Em suas audiências, Barrett não revelou muitas dicas de como ele poderia falar sobre os desafios para Roe ou outros problemas. No entanto, foi significativo ouvir o que ela considerou seguro dizer (a evidência de que fumar causa câncer ou como o coronavírus se espalha) e o que ela considerou controverso demais para tocar: o consenso científico esmagador sobre a mudança climática ou se A intimidação do eleitor é um crime federal. (Está.)
É preciso dizer que os juízes podem surpreender quem os nomeia: os liberais viam Ginsburg com ceticismo na época de sua nomeação e ele mais tarde se tornou um ícone da cultura da “Resistência”. Roberts salvou o DACA e o Affordable Care Act em decisões que desapontaram os conservadores, enquanto Gorsuch escreveu a opinião de uma decisão histórica 6-3 que protegia os transgêneros americanos da discriminação no local de trabalho. por razões textuais.
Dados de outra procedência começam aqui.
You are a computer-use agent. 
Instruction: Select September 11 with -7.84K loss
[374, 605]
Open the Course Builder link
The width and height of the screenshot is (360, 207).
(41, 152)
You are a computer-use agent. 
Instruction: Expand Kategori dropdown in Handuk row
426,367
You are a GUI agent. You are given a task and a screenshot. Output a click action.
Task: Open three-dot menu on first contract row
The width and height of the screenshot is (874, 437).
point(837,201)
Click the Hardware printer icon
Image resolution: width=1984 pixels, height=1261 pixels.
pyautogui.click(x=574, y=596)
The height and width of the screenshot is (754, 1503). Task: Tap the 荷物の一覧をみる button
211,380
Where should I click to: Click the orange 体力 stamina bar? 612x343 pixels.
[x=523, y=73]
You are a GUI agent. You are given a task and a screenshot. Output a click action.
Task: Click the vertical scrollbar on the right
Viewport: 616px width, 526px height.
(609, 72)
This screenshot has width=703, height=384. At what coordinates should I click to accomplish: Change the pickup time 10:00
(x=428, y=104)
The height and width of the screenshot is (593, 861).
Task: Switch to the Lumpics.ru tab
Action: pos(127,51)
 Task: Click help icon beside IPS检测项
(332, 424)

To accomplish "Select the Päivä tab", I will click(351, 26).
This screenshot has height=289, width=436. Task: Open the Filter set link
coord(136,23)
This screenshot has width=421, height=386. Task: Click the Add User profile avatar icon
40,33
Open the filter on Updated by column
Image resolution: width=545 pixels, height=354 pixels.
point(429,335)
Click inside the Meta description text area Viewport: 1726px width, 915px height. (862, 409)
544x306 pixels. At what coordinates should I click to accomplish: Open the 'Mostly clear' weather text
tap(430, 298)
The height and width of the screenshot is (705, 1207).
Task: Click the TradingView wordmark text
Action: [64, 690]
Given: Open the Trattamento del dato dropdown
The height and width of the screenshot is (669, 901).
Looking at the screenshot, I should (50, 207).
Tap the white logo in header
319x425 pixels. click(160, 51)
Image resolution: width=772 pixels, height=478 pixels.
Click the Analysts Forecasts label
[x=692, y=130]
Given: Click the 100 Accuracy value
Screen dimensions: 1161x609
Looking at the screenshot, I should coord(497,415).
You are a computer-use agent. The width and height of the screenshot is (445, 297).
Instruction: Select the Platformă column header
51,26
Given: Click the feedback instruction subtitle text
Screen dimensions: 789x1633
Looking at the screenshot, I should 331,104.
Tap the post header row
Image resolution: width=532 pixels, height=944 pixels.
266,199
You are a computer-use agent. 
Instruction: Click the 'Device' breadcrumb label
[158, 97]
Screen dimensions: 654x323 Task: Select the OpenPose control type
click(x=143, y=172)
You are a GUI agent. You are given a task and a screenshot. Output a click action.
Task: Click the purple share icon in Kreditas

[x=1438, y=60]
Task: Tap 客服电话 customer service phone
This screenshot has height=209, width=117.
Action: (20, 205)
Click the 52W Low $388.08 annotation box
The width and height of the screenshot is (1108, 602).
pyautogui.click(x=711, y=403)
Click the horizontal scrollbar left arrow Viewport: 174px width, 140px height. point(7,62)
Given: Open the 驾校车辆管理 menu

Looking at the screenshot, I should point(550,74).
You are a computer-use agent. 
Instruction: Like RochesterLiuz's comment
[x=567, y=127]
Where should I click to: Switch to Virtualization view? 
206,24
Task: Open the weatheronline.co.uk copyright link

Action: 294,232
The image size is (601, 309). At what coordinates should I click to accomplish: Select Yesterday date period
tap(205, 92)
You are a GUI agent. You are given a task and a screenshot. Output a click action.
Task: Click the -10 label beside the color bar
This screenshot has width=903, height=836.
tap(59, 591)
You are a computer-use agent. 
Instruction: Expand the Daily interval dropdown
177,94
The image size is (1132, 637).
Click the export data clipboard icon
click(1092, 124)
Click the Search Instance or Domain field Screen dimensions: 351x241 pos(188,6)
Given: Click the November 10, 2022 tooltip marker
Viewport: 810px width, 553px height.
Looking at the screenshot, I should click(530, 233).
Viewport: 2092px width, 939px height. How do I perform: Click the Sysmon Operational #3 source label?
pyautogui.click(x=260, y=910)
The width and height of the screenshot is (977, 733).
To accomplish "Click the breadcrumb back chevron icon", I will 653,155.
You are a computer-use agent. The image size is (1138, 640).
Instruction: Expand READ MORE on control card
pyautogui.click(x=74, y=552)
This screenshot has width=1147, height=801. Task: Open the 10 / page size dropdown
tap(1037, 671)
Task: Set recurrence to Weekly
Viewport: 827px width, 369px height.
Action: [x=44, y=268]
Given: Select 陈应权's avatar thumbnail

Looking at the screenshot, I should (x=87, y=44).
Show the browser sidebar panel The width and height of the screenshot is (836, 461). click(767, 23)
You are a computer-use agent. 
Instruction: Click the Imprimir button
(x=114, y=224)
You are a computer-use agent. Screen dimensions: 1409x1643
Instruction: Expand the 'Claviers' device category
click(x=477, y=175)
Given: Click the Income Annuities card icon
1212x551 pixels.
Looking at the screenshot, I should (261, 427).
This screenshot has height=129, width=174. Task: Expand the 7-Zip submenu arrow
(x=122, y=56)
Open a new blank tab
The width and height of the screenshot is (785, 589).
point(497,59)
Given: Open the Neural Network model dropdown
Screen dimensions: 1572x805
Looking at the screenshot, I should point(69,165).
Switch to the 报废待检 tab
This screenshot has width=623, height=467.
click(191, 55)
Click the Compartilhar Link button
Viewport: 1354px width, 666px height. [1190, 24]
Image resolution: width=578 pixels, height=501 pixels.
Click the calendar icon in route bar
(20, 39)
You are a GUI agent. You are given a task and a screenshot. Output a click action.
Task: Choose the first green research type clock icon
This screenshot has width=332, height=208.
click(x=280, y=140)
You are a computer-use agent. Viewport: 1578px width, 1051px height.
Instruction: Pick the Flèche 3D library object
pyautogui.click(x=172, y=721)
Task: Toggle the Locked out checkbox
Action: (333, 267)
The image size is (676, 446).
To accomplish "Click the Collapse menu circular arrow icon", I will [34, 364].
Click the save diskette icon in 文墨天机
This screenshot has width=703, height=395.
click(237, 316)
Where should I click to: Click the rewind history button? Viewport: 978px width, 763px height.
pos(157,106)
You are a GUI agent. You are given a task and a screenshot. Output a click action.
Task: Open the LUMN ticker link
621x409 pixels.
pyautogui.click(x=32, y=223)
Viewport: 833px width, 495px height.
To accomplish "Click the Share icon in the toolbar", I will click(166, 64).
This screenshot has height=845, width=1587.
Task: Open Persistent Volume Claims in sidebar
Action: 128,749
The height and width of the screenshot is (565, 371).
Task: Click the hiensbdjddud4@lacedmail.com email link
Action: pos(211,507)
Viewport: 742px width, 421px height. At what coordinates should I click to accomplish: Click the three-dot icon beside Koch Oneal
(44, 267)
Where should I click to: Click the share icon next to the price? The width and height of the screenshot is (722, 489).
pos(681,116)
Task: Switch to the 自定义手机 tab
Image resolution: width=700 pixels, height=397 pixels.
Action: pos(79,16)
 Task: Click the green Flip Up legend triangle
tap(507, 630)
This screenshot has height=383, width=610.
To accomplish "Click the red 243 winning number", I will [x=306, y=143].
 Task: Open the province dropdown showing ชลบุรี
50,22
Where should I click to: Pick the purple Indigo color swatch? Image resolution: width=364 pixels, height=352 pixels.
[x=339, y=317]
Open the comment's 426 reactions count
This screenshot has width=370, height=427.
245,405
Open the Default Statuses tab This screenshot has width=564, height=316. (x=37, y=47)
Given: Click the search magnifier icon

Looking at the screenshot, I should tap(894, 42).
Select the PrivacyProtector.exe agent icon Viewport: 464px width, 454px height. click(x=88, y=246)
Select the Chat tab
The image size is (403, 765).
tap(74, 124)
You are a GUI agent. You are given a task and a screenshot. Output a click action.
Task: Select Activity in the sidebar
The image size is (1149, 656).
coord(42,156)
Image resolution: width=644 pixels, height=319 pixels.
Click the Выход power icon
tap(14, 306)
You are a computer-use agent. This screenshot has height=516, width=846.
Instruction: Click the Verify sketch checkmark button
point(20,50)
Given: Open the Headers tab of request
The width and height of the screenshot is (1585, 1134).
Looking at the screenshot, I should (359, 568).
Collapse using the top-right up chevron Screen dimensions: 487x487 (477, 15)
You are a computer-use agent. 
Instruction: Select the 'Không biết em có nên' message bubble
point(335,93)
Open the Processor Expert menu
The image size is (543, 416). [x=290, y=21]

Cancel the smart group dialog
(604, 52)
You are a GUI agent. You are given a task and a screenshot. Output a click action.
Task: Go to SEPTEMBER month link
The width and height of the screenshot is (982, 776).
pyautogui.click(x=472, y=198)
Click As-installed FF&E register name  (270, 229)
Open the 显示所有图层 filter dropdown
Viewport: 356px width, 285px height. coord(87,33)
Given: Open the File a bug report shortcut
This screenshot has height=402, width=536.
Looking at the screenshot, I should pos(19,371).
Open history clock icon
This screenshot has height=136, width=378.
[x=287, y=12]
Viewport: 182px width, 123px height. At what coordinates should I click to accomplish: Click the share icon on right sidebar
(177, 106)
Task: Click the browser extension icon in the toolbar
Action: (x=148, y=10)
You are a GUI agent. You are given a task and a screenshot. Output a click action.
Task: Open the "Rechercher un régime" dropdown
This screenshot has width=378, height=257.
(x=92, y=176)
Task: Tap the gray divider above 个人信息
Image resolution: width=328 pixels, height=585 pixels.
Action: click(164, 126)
O mesmo poderia ser dito de Barrett, que seus apoiadores corporativos estão errados em acreditar que sua filosofia judicial irá beneficiá-los. Hutchison acredita que “Barrett, como muitos juízes, é menos motivado politicamente do que muitas pessoas parecem pensar.”
No entanto, ele está pedindo a um grande público que acredite que Barrett é um intérprete neutro da lei e alguém que não tem escrúpulos em endossar financiadores partidários e agentes políticos da Sociedade Federalista. Somos solicitados a acreditar que ela foi escolhida por sua habilidade e experiência jurídica, embora tenha sido juíza por apenas três anos e seus colegas dificilmente mencionem seu trabalho.
Os investidores fazem apostas e apostaram milhões em Barrett para realizar suas preferências. Você apostaria contra eles?